Compiti
1/ Per favore, estrai alla lettera dal brano sul massacro di Debre Libanos il passo che comincia con le parole "Buongiorno, oggi è" e si chiude dopo le parole "di Debre Libanos.".
2/ Secondo il brano sul massacro di Debre Libanos, quanti morti e quanti feriti provocò l'attentato durante la festa ad Addis Abeba?
3/ Elenca tutti i nomi propri di luogo che compaiono nel brano sul massacro di Debre Libanos.

··· Brano di riferimento

Buongiorno, oggi è il 21 maggio.
Il 21 maggio 1937 l'Italia si macchia di un delitto orribile quanto dimenticato: il massacro in Etiopia dei religiosi del monastero di Debre Libanos.
Il 19 febbraio 1937 ad Addis Abeba, il generale Graziani organizzò una grande festa per onorare la nascita dell’erede al trono di casa Savoia.
Invitò un certo numero di notabili del luogo e qualche centinaio di poveri a cui aveva promesso una congrua elemosina. Mentre erano in corso i festeggiamenti, alcuni etiopi che si erano nascosti tra la folla, lanciarono delle granate verso la tribuna delle autorità. Il risultato di tale attentato fu di sette morti e di cinquanta feriti tra i quali, in modo lieve, persino il viceré Rodolfo Graziani. A questo episodio, seguì una feroce rappresaglia da parte degli italiani.

······
··· Sezione dati

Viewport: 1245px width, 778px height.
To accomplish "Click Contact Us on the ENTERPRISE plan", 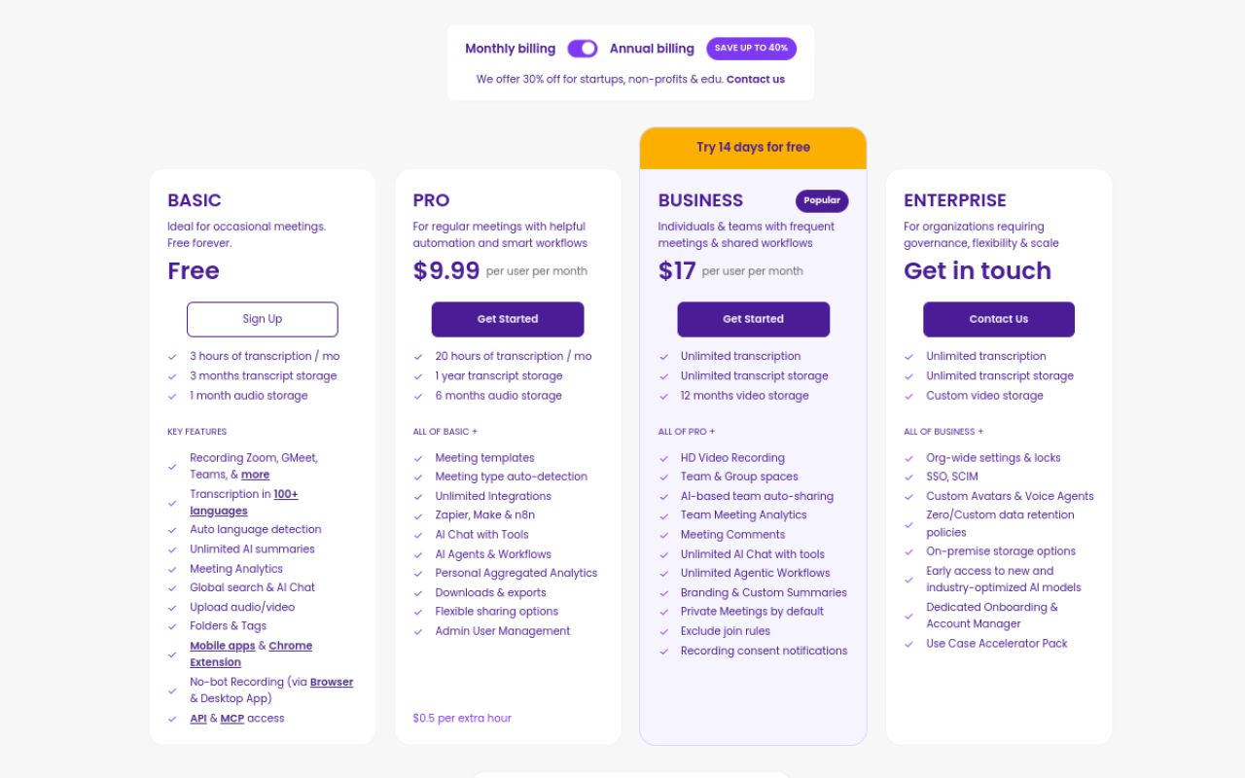I will tap(998, 319).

······

Esercizio svolto
1/
Buongiorno, oggi è il 21 maggio.
Il 21 maggio 1937 l'Italia si macchia di un delitto orribile quanto dimenticato: il massacro in Etiopia dei religiosi del monastero di Debre Libanos.

2/ Sette morti e cinquanta feriti.

3/ Italia, Etiopia, Debre Libanos, Addis Abeba